While the device is not defined in the database the provided callback will be provided with synthetic error events with the exception raised when creating the DeviceProxy. Just like regular subscription failure the error event will have the event_reason set to SubFail.

Note

The event_reason is only available for PyTango >=10.1.0

As the “DB_DeviceNotDefined” error is expected to happen during startup, we assume it will be resolved quickly in most cases. As such the CallbackScheduler will initially retry quick before exponentially grow the delay between subsequent retries. This in contrast to how Tango handles subscription failure which is retried at a constant 10 second cadence.

Cleaning up

When a scheduler is no longer needed the CallbackScheduler.shutdown() method can be used to stop all worker threads and disconnect from all event streams. This is typically useful in delete_device methods. For example:

import ska_tango_base as stb

class MyDevice(stb.SKADevice):
    def init_device(self) -> None:
        super().init_device()
        self.scheduler = stb.CallbackScheduler()
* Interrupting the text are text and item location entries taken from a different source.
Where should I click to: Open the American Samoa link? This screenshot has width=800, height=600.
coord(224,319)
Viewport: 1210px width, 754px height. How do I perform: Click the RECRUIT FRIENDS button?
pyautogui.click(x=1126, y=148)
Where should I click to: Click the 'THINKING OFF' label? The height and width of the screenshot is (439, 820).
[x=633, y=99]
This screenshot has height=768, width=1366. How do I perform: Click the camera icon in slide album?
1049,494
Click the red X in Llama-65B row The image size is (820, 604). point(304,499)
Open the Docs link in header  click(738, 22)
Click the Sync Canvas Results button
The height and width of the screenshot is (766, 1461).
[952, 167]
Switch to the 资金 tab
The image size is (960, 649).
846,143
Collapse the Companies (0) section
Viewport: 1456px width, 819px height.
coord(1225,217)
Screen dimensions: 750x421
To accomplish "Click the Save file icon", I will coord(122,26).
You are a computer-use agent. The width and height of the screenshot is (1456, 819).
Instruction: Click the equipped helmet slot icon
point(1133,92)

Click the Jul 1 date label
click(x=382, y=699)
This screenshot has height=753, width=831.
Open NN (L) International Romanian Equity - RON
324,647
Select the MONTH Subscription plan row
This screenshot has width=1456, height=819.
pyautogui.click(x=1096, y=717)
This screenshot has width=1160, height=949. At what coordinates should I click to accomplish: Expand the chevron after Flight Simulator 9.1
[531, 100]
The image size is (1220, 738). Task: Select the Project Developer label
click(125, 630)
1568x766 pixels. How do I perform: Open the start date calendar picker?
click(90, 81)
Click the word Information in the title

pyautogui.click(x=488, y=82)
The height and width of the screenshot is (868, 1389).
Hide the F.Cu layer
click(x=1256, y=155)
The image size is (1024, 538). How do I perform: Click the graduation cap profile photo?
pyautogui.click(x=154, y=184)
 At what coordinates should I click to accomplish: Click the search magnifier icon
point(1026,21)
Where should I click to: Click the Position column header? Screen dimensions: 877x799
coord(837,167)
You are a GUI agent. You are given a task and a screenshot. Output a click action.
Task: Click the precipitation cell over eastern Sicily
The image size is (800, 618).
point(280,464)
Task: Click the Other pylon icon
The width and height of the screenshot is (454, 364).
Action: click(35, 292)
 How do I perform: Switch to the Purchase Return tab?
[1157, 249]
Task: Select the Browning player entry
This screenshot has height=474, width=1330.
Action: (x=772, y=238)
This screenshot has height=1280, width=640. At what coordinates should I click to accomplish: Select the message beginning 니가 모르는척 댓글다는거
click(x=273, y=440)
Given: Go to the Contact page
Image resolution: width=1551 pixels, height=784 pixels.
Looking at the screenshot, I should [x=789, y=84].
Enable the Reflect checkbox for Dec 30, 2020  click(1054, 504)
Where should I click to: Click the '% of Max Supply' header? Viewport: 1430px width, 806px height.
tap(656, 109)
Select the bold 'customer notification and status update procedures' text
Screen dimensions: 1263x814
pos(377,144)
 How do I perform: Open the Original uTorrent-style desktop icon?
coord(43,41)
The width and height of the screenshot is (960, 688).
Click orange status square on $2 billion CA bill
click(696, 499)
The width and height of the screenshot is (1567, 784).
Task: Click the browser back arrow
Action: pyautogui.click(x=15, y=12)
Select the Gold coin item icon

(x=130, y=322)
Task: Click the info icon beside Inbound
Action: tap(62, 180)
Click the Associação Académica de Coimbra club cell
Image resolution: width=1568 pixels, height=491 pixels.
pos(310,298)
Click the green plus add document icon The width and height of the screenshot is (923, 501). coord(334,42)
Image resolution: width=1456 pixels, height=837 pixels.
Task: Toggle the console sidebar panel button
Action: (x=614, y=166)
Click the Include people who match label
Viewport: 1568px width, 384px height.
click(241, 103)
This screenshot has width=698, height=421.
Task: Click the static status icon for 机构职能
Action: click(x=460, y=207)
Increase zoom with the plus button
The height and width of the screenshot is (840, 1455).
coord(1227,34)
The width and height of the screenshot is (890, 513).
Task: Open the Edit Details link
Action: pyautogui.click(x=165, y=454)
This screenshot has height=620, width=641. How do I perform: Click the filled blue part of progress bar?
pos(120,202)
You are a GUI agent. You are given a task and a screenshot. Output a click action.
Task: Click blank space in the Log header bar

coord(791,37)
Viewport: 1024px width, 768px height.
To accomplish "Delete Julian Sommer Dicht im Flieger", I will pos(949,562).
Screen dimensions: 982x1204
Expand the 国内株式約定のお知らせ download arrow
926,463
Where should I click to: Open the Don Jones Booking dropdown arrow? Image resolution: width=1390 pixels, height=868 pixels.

    def delete_device(self) -> None:
        self.scheduler.shutdown()
        super().delete_device()

Warning

CallbackScheduler.shutdown() joins the worker threads calling your callbacks. If any of your callbacks grab the device monitor lock then the above example may deadlock as the device monitor lock is held by delete_device. You can use the allow_internal_threads() context manager to handle this case if required.